- EXTRAIT FOURNI:

+===+

L'Alliance française ou le colonialisme 2.0

Nous sommes en mars, c’est le mois de la Francophonie et, comme à chaque année, ce mois apporte le pire comme le meilleur dans ce que la Francophonie a à offrir. Le mot-même résonne différemment en fonction d’où on vient. On peut y voir soit le spectre d’un colonialisme qui refuse de crever, soit les efforts d’un peuple qui refuse de se faire effacer par une langue anglaise qui repeint tout dans un flegme laid et gris. Et parfois, ça pue même des deux bords.

OPINION

Fred Arnaud

3/23/202510 min read

Une femme avec un accent pointu, dans un pays qui n’est pas le sien, entre dans la salle avec un sac arborant le visage de Chirac accompagné d’une petite citation marrante. L’ambiance se relaxe d’un coup. Chaque personne présente dans la salle souffle enfin, soulagée d’être en territoire ami. Parmi les gens civilisés. Ceux qui savent parler, qui savent écrire français. Ceux qui se sont donné la mission de faire rempart à la barbarie linguistique régnant à l’extérieur.

– Où sera corrigé l’examen qu’on passe aujourd’hui ?
– Les copies vont être envoyées à Paris.

+===+

- DONNÉES ENREGISTRÉES:
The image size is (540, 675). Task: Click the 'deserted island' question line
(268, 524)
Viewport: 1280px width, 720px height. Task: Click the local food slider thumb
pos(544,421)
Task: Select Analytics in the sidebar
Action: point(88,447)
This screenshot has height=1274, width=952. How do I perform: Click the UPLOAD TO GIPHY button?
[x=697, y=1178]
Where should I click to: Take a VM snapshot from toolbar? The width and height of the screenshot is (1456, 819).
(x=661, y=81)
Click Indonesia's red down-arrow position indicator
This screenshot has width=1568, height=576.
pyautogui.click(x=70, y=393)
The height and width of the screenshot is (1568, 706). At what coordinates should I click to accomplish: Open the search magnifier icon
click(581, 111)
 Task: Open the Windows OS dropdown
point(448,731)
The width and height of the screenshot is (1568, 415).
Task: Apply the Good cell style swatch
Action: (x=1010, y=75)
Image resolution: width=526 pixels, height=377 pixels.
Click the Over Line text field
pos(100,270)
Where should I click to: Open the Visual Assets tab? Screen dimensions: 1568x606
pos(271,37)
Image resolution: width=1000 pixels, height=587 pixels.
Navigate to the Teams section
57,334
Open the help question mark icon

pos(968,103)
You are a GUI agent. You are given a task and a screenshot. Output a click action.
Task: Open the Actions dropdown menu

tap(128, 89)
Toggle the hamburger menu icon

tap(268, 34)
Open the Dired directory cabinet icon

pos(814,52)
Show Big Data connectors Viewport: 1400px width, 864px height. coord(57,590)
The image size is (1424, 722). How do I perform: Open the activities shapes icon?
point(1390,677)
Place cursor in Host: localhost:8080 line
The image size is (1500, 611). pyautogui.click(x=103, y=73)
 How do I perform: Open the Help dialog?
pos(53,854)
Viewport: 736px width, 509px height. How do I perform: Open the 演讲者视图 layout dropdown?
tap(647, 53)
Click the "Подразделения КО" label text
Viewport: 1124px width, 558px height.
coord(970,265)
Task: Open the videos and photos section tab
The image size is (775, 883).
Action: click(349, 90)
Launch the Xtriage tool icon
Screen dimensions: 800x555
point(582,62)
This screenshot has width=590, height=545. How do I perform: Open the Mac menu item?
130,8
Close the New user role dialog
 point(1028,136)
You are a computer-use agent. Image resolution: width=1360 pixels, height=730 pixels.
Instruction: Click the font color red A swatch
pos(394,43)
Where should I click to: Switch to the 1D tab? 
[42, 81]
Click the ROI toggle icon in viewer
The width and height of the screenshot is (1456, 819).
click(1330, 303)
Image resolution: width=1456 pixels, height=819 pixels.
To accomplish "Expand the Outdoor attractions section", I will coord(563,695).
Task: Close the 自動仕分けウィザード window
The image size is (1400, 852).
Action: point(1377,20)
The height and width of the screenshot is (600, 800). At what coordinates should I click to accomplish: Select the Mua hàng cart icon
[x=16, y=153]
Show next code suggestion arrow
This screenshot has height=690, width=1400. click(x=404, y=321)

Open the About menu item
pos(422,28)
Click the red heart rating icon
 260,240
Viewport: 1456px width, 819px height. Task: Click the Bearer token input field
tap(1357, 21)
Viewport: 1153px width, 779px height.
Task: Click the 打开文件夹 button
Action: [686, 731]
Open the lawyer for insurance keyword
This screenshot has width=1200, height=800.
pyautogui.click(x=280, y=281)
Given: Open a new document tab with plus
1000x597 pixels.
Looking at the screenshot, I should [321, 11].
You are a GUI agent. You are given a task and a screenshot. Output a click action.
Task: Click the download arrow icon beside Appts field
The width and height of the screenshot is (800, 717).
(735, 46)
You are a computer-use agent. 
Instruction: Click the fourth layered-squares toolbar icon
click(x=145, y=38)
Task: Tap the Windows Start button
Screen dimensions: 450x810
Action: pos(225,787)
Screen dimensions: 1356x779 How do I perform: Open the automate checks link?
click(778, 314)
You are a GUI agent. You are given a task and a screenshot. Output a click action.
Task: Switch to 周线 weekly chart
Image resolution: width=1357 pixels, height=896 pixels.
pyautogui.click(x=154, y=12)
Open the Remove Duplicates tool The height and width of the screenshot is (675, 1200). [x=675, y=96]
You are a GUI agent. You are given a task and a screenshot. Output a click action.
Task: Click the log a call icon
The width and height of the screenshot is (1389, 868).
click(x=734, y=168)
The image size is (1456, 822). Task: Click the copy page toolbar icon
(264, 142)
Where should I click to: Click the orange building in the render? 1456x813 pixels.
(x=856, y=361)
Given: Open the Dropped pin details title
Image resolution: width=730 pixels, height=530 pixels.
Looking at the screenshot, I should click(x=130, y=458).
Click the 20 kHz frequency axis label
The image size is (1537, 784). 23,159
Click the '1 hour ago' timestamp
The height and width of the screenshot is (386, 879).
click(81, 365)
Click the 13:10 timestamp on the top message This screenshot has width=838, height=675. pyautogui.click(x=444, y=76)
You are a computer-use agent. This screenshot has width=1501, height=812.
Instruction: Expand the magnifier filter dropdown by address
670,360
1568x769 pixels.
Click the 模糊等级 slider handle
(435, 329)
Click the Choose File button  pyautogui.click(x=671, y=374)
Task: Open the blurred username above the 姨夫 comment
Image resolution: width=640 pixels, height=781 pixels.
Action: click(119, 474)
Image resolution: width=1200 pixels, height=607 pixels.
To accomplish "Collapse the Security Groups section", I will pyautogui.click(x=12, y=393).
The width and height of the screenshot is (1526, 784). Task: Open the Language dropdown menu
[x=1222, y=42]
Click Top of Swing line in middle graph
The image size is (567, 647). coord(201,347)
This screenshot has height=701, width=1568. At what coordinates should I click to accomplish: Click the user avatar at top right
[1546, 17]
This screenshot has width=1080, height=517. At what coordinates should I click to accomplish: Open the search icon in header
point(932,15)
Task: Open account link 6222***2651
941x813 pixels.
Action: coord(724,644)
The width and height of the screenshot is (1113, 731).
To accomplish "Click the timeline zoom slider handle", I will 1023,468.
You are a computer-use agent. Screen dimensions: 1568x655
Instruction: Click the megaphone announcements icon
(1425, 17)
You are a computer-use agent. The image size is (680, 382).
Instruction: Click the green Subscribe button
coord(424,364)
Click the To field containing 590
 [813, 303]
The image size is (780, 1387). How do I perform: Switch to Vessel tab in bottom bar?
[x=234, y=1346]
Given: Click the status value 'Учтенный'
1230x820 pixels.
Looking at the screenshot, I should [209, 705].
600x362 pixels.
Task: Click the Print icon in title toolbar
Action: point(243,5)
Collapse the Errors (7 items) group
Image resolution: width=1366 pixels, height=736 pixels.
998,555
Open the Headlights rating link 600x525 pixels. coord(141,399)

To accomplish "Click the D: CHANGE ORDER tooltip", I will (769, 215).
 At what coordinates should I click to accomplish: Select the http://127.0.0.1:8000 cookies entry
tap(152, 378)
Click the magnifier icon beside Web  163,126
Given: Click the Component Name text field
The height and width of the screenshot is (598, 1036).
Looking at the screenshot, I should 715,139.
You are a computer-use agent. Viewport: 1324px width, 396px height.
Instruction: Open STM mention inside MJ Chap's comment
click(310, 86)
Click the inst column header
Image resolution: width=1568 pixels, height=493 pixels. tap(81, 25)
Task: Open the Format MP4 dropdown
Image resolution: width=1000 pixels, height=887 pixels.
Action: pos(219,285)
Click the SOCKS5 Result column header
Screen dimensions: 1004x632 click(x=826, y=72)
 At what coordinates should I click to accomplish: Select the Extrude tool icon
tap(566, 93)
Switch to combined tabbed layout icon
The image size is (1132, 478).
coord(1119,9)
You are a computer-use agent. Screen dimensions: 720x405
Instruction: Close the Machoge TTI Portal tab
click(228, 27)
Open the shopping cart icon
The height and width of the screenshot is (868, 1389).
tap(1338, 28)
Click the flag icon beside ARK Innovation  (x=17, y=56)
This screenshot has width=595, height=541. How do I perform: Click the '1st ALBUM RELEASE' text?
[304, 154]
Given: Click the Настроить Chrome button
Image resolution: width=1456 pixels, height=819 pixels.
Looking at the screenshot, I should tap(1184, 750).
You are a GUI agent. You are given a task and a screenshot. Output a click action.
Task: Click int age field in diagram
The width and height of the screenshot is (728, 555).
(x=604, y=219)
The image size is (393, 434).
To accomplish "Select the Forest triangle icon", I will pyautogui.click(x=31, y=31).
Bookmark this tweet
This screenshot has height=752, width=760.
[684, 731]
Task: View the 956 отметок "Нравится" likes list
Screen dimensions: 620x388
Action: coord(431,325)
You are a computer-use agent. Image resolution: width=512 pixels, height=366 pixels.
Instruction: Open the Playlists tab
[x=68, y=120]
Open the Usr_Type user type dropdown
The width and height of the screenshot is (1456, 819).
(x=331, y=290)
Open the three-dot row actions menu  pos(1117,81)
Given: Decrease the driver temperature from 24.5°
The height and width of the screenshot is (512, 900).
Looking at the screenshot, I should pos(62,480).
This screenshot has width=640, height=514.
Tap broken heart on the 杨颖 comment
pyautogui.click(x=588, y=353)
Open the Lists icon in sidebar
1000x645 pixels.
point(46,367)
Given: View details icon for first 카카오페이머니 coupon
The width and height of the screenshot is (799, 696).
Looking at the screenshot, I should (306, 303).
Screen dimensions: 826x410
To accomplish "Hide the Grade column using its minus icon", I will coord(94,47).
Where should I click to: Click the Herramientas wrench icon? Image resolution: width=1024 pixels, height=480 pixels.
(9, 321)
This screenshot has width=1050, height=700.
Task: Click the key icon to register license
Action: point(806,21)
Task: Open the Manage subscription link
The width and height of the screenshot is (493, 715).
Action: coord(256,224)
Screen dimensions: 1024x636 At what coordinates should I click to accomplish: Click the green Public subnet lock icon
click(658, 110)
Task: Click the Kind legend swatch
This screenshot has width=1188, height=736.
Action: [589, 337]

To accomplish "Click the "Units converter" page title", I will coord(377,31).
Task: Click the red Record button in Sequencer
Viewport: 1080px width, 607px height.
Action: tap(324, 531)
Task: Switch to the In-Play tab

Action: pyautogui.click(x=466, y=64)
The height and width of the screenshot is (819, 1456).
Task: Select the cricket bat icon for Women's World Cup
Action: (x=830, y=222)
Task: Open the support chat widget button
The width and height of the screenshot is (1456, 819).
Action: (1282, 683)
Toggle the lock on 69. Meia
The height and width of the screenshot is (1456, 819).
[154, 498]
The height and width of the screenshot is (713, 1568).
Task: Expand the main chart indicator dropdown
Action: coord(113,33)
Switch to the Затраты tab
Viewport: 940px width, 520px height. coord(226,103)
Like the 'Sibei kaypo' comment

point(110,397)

+===+

- EXERCICES À FAIRE:
a - Traduis en anglais cette phrase de l'extrait sur l'Alliance française : « Chaque personne présente dans la salle souffle enfin, soulagée d’être en territoire ami. »
b - Dans l'extrait sur l'Alliance française, reprends sous forme de liste le paragraphe qui commence par « Nous sommes en mars », en gardant l'essentiel.
c - Écris la suite de l'extrait sur l'Alliance française, juste après la réplique « Les copies vont être envoyées à Paris. »
Les lignes forment un ensemble à part, sans rapport avec l'extrait.

- RÉPONSES SUCCESSIVES:
a - Everyone in the room finally breathes out, relieved to be on friendly ground.

b -
- Mars est le mois de la Francophonie. Chaque année, il apporte le pire comme le meilleur de ce qu'elle a à offrir.
- Le mot n'a pas le même sens selon d'où l'on vient.
- On peut y voir un colonialisme qui refuse de mourir.
- On peut aussi y voir un peuple qui refuse d'être effacé par l'anglais.
- Parfois, les deux à la fois.

c -
Un gros soupir de soulagement se propage dans la salle et les visages se décrispent. Enfin, un pont vers la civilisation.

– Ah bon, parce qu’ici ils sont gentils mais euh… Comment dire…
– Oui, ils ne sont pas très sérieux, renchérit une autre participante.
– Exactement, ils ne sont pas très disciplinés.

Petit à petit, le brouhaha d’auto-congratulation remplit la pièce tandis que chacune reçoit sa feuille d’examen.

On dirait une scénette absurde sortie d’un sketch raté. Et pourtant, ça s’est passé dans les locaux d’une Alliance française loin de la France, au 21ᵉ siècle, lors de l’examen d’entrée d’une formation de profs de français. Ça promet pour la suite. Si c’est ça leur regard sur ceux qui partagent déjà leur langue, imaginez ce qu’ils pensent de ceux qui ne la partagent pas. Même parler français ne fait pas de nous des civilisés à leurs yeux. Faudrait croire qu’on nous avait menti : on ne pourra jamais gagner tant qu’on ne sera pas tous Parisiens.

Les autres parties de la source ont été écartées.